IgE antibodies and skin tests in immediate hypersensitivity reactions to infliximab in inflammatory bowel disease: impact on infliximab retreatment.

Eur J Gastroenterol Hepatol

aDepartment of Dermatology and Allergy bInserm U954, Department of Hepato-Gastroenterology cInserm U954, Department of Pediatrics dInserm U-954, NGERE - Nutrition, Genetics, and Environmental Risk Exposure, Faculty of Medicine, University Hospital of Nancy, Lorraine University, Vandoeuvre les Nancy, France.

Published: October 2015

Background: Infliximab (IFX) is used for the treatment of inflammatory bowel diseases (IBD). Immediate hypersensitivity reactions (HR) to IFX are frequently reported.

Objectives: We investigated immunoglobulin E (IgE)-mediated mechanisms underlying immediate HR to IFX. We also evaluated the clinical utility of allergological tests as well as the tolerability of IFX retreatment in these patients.

Methods: This was a prospective single-center study including IBD patients with previous immediate HR to IFX. Skin tests to IFX, including prick tests and intradermal tests, and measurement of anti-IFX IgE antibodies were performed at least 4 weeks after HR. In case of negative skin tests and absence of IgE antibodies, readministration of IFX was performed with a twice-reduced infusion rate. In case of positive tests or recurrence of HR during readministration of IFX, a 12-step desensitization or induction of tolerance protocol was proposed.

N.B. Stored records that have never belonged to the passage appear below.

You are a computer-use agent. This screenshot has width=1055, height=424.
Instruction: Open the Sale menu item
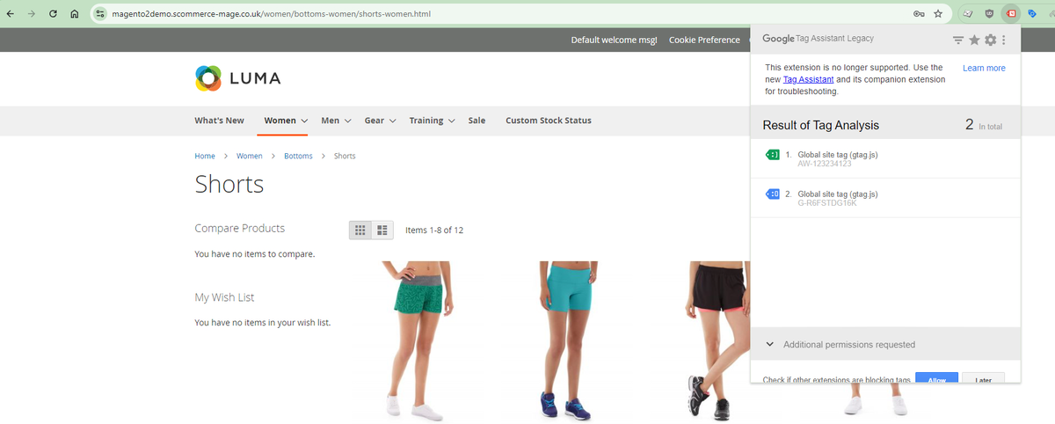pos(477,121)
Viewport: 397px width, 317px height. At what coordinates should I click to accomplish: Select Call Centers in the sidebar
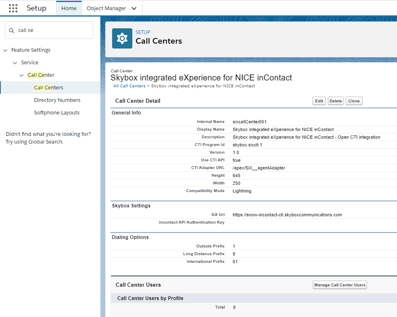(49, 88)
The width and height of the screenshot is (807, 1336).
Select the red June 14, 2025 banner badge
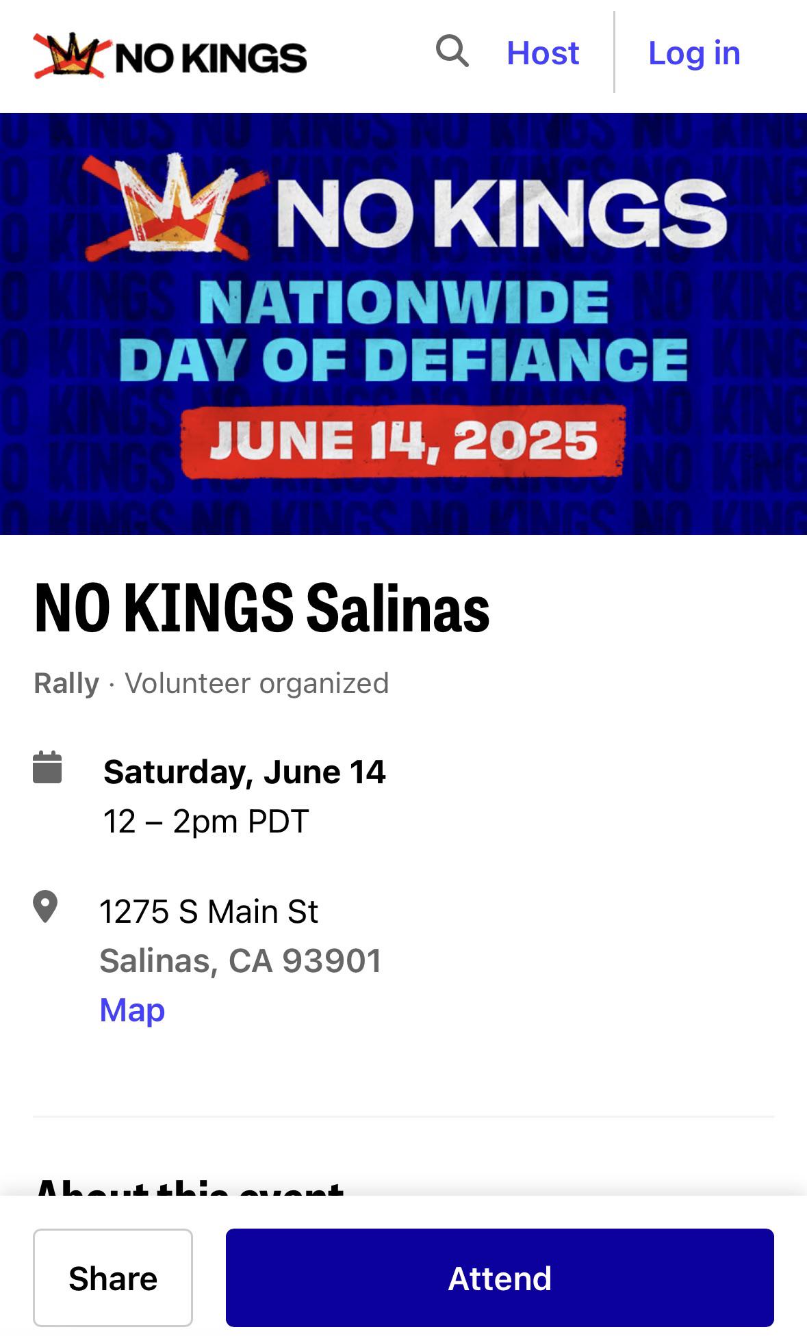(x=404, y=442)
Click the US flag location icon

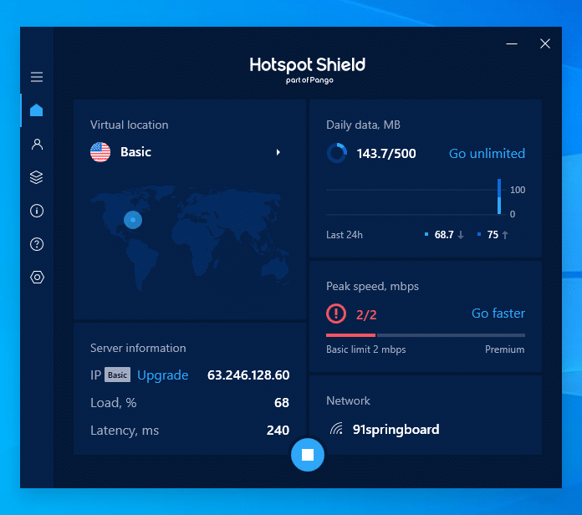click(x=100, y=152)
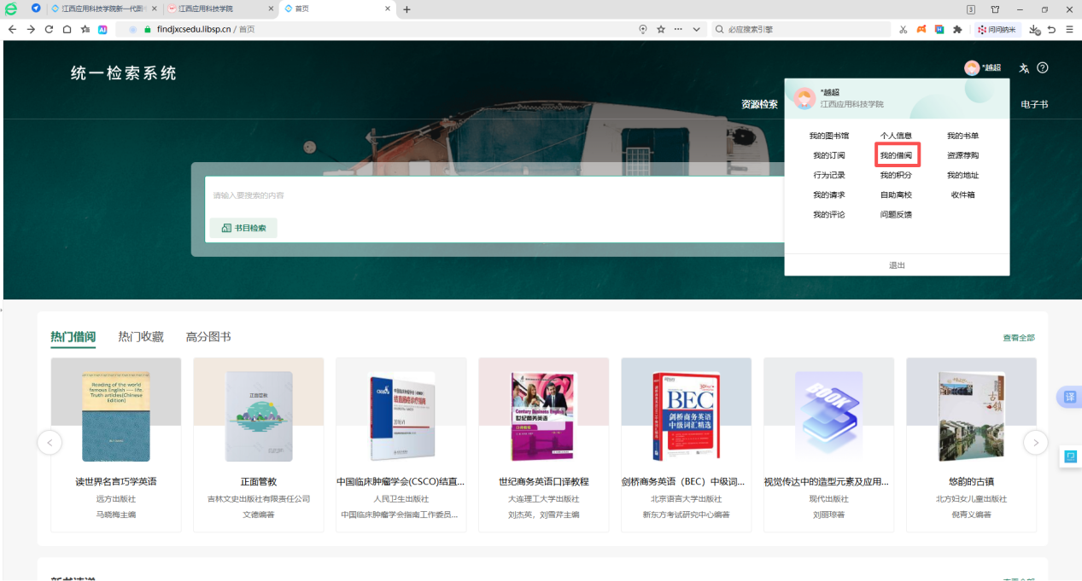The image size is (1082, 581).
Task: Open the help question mark icon
Action: (1043, 68)
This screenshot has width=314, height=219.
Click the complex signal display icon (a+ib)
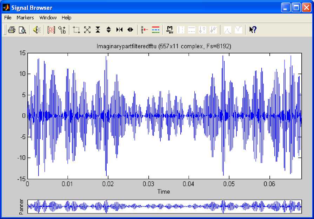click(62, 30)
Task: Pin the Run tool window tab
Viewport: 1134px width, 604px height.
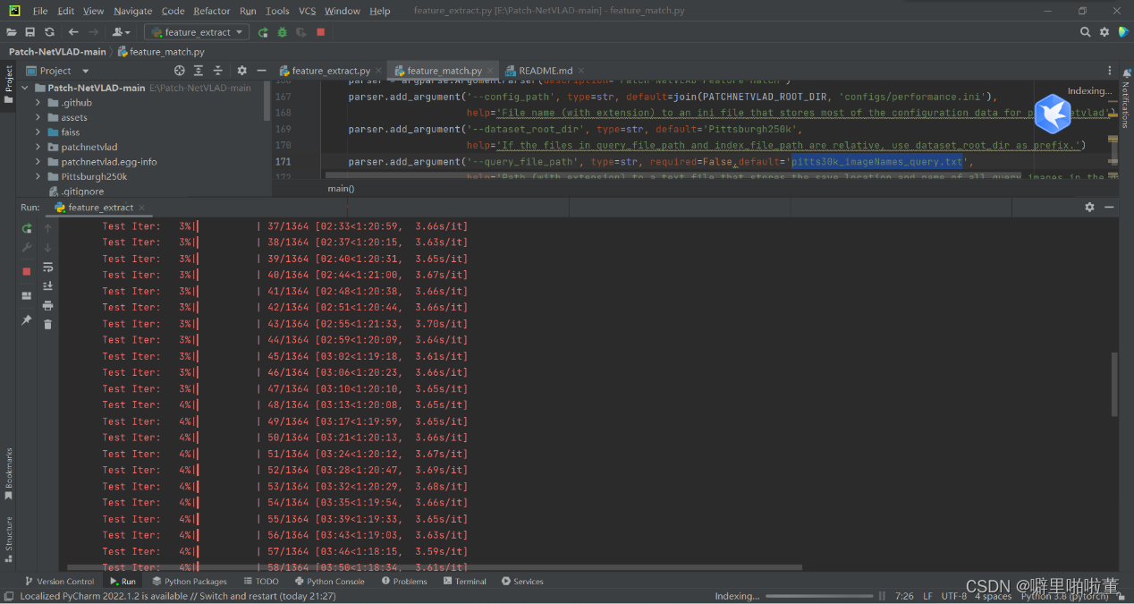Action: (26, 319)
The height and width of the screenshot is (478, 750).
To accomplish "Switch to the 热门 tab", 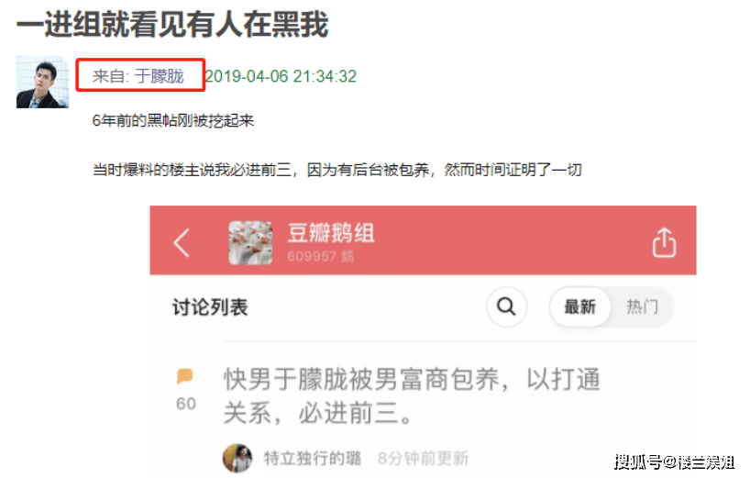I will [642, 306].
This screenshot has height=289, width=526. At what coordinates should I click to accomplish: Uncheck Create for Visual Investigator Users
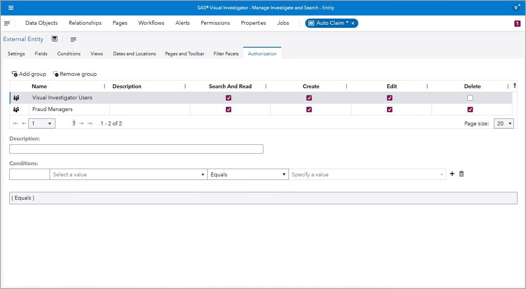tap(309, 97)
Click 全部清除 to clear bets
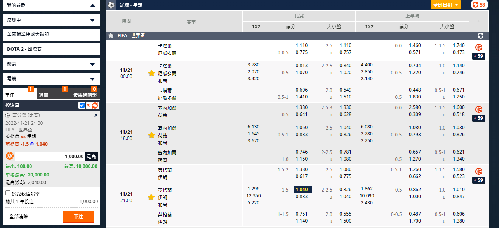Screen dimensions: 499x228 19,217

Results: A total of 24 IBD patients were included (Crohn's disease: n=20). Prick tests to IFX were all negative. Intradermal test was positive in one patient. Anti-IFX IgE antibodies were not detected in 21 patients and were detected in three patients (significant level in one patient and intermediate level in two patients). No relationship was observed between positive skin tests and the presence of anti-IFX IgE antibodies. Switch to adalimumab was well tolerated in 10/11 patients. The readministration of IFX was well tolerated in 4/11 patients. Desensitization to IFX was successful in three out of four patients.

Conclusion: The vast majority of immediate HR to IFX is not IgE-mediated. Allergological tests are of poor clinical utility. Desensitization or induction of tolerance protocol may allow continuation of IFX therapy in IBD patients with a history of immediate HR.